Dukungan dan perhatian Dinas Peternakan Perikanan Kabupaten Bungo pun tidak dapat diabaikan atas keberhasilan ini. Tidak hanya berupa bantuan fisik berupa sarana prasarana usaha perikanan yang ada, Dinas juga membuka jalan dalam aspek pemasaran produk hingga memfasilitasi kelompok untuk memperoleh uji sampel kelayakan produk olahan ke dinas terkait

Kesuksesan kelompok dalam menghasilkan produk ikan asap ini bukan tidak memiliki tantangan. Belasan praktek yang dilakukan oleh anggota kelompok, dinyatakan belum sesuai ekspektasi dan memenuhi standar.
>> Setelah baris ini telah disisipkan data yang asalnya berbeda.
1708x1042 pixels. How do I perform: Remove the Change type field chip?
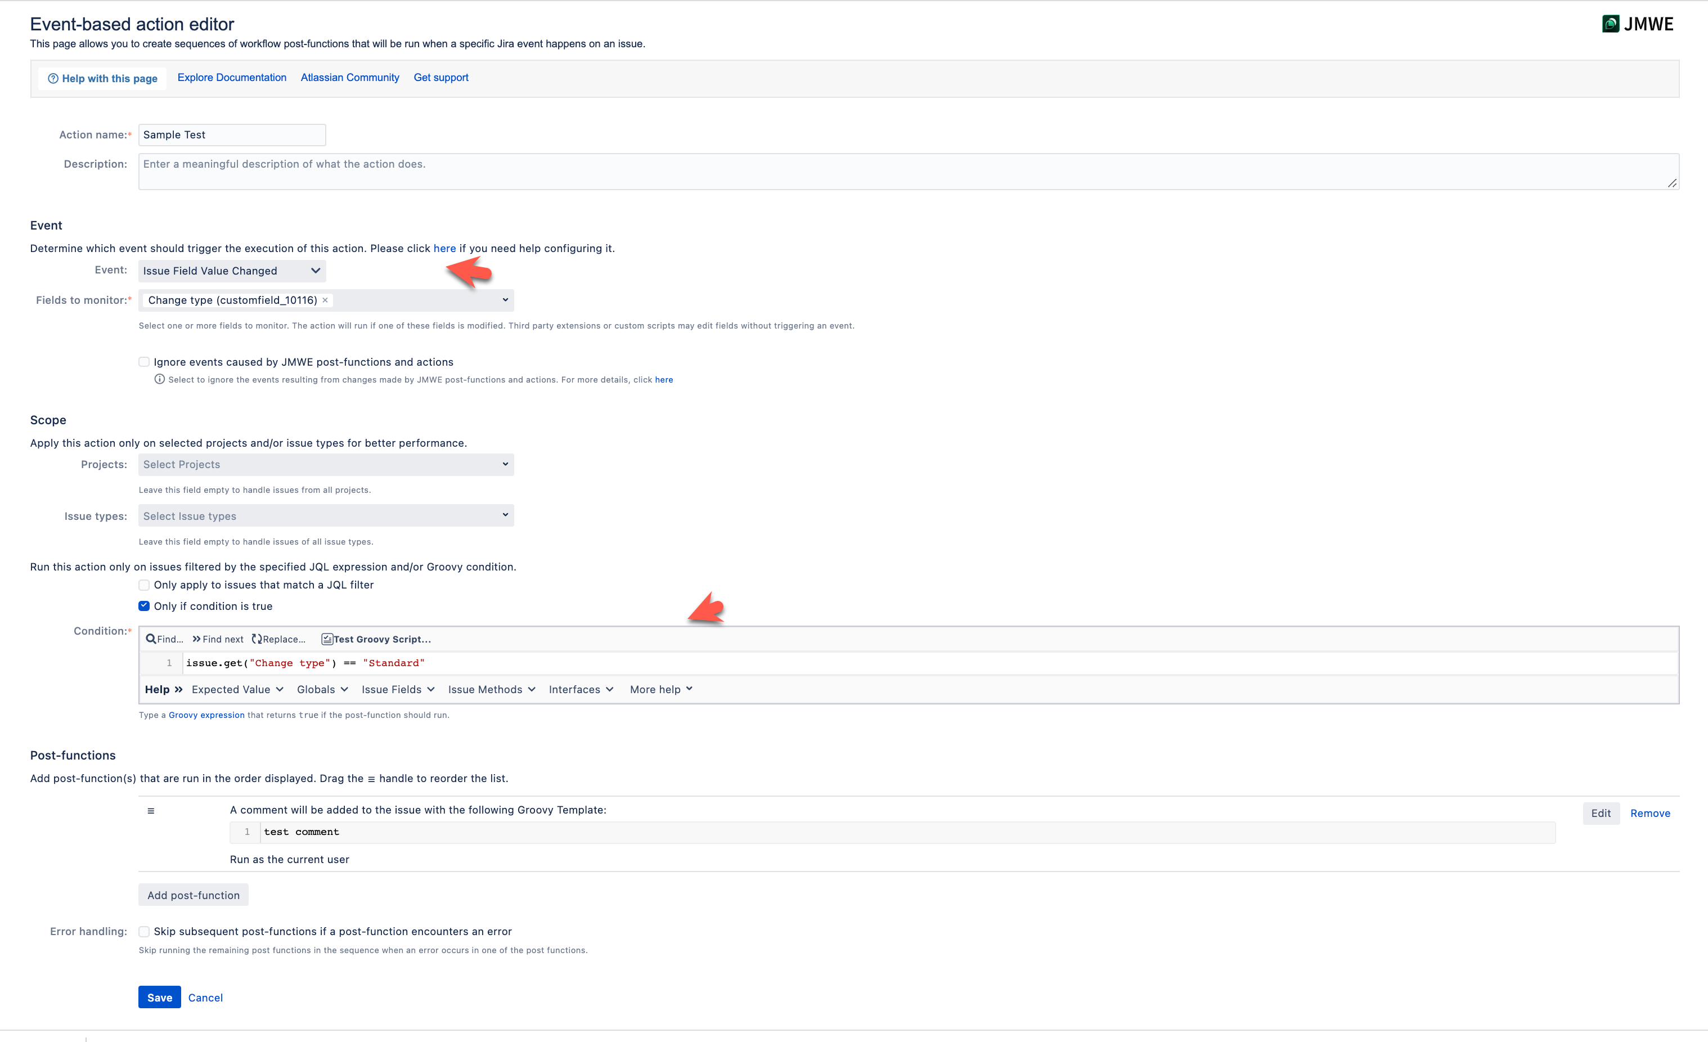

Namun kondisi itu justru membuat kelompok semakin termotivasi dan kegiatan praktek ikan asap semakin rutin dilakukan. Mereka terus belajar, menyimpulkan hasil-hasil praktek sebelumnya dan melakukan evaluasi dari kesalahan-kesalahan yang pernah berlangsung. Perlahan dengan sendirinya kelompok mulai menemukan teknik pengasapan yang sesuai dan diyakini telah sesuai standar yang ditentukan.

Kata konsisten akan lebih tepat menggambarkan sebuah proses panjang selama melakukan praktek sekaligus menjadi pembelajaran bagi kelompok dalam memulai sebuah usaha. Kini produk “Mina Hasop Eluk” telah hadir di tengah masyarakat. Semoga produk ini dapat diterima dan mampu bersaing di pasar-pasar lokal dan menjadi pemicu pertumbuhan ekonomi kerakyatan.